*** Given records ***

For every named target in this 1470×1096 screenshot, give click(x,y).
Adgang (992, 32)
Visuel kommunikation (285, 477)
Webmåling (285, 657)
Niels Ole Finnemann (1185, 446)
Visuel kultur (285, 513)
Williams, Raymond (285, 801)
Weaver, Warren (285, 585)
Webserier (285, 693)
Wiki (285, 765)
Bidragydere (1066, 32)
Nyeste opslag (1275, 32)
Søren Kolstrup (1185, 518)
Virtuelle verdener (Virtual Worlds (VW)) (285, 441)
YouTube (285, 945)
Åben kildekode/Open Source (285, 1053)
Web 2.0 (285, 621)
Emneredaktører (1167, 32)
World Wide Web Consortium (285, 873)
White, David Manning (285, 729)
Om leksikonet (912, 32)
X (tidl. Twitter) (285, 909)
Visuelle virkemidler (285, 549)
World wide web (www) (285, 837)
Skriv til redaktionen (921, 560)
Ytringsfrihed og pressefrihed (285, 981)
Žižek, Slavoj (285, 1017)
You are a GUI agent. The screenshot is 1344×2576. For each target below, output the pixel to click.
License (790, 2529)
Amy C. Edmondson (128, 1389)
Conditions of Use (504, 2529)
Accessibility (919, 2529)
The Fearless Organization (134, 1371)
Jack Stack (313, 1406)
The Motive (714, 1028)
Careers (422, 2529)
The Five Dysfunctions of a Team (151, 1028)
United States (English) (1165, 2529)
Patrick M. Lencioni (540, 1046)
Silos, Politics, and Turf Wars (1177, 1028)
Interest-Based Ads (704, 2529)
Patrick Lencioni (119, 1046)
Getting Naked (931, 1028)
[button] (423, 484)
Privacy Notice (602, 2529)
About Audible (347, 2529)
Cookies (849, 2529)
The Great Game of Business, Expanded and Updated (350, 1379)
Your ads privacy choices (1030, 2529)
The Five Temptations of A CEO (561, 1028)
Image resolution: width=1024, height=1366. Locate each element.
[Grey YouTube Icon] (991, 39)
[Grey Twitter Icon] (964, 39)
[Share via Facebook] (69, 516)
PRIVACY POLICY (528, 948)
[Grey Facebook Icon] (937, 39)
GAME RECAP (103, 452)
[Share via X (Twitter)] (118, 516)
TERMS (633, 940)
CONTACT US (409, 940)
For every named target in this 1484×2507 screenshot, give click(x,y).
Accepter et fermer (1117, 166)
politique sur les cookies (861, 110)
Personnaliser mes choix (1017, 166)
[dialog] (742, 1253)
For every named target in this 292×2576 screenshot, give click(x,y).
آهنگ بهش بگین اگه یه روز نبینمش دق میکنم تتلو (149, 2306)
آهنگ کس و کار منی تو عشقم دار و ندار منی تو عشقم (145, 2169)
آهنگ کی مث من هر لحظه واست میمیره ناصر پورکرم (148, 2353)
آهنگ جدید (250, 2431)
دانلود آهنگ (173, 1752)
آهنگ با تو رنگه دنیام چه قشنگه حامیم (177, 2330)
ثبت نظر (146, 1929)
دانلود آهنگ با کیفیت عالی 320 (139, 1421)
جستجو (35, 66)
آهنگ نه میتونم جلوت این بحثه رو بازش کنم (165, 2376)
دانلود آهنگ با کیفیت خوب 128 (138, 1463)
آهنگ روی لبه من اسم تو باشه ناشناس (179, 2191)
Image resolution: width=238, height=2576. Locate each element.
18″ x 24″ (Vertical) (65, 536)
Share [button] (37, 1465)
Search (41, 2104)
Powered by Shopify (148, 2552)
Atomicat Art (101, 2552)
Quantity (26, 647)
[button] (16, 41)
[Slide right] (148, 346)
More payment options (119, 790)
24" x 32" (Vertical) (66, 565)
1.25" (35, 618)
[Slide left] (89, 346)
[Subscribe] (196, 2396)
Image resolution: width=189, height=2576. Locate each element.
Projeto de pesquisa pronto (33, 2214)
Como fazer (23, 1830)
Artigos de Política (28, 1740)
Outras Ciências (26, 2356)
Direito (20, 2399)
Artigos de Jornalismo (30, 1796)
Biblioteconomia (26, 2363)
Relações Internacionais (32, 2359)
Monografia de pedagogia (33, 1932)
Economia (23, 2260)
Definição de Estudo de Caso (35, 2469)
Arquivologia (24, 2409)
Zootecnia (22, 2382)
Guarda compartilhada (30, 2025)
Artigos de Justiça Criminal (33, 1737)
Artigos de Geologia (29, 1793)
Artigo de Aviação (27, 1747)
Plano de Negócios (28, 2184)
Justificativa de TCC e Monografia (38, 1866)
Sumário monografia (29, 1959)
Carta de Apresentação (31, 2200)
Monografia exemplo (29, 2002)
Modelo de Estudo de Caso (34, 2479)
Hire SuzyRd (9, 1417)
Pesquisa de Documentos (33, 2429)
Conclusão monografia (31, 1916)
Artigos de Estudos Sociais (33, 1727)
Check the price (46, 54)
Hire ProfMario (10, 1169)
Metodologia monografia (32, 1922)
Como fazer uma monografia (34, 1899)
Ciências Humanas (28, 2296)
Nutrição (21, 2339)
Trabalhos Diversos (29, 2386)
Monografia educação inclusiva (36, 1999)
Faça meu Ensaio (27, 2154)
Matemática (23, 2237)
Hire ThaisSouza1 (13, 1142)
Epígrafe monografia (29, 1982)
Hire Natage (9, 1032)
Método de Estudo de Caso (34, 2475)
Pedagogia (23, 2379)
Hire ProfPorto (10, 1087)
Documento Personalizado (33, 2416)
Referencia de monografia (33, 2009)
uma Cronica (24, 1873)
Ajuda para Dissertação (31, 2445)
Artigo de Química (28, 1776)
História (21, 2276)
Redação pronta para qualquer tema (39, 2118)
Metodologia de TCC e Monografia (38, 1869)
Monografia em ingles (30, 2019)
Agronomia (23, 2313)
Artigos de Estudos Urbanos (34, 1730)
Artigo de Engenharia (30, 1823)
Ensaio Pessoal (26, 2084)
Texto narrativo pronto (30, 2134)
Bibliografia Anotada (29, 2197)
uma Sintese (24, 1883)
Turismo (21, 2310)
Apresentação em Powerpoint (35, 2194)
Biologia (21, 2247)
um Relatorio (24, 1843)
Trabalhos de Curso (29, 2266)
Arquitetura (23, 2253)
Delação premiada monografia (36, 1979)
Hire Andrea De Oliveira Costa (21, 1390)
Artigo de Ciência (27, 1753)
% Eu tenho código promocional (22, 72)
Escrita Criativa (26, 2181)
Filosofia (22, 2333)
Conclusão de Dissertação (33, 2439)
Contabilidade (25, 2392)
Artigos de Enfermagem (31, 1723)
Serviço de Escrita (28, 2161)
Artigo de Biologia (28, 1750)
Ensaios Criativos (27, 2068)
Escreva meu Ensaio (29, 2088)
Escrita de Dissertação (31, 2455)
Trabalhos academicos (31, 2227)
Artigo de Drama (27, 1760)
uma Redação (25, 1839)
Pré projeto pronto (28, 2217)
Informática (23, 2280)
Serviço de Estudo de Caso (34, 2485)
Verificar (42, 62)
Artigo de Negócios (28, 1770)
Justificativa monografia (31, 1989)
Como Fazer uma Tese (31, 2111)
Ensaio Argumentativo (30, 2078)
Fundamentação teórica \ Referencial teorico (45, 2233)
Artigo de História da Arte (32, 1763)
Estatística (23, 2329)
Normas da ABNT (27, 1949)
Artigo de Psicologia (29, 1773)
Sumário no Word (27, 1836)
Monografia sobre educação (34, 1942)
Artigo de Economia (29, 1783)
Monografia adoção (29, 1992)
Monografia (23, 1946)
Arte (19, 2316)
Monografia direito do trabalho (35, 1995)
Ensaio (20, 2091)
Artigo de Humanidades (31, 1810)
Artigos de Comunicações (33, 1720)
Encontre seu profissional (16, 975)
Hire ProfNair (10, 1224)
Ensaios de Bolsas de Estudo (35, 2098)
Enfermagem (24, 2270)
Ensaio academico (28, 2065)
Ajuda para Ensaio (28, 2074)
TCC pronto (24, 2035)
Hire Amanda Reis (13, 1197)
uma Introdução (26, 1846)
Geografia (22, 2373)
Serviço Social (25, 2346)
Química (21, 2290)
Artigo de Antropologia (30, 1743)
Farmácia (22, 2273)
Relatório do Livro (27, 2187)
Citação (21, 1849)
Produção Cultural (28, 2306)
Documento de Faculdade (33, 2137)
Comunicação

*** End of Given records ***

▶ **What you will do**
An exact copy of the lines above, from the one containing "Informática (23, 2280)" through the one containing "Artigos de Comunicações (33, 1720)", is the whole of the answer.

▶ **Response area**
Informática (23, 2280)
Serviço de Estudo de Caso (34, 2485)
Verificar (42, 62)
Artigo de Negócios (28, 1770)
Justificativa monografia (31, 1989)
Como Fazer uma Tese (31, 2111)
Ensaio Argumentativo (30, 2078)
Fundamentação teórica \ Referencial teorico (45, 2233)
Artigo de História da Arte (32, 1763)
Estatística (23, 2329)
Normas da ABNT (27, 1949)
Artigo de Psicologia (29, 1773)
Sumário no Word (27, 1836)
Monografia sobre educação (34, 1942)
Artigo de Economia (29, 1783)
Monografia adoção (29, 1992)
Monografia (23, 1946)
Arte (19, 2316)
Monografia direito do trabalho (35, 1995)
Ensaio (20, 2091)
Artigo de Humanidades (31, 1810)
Artigos de Comunicações (33, 1720)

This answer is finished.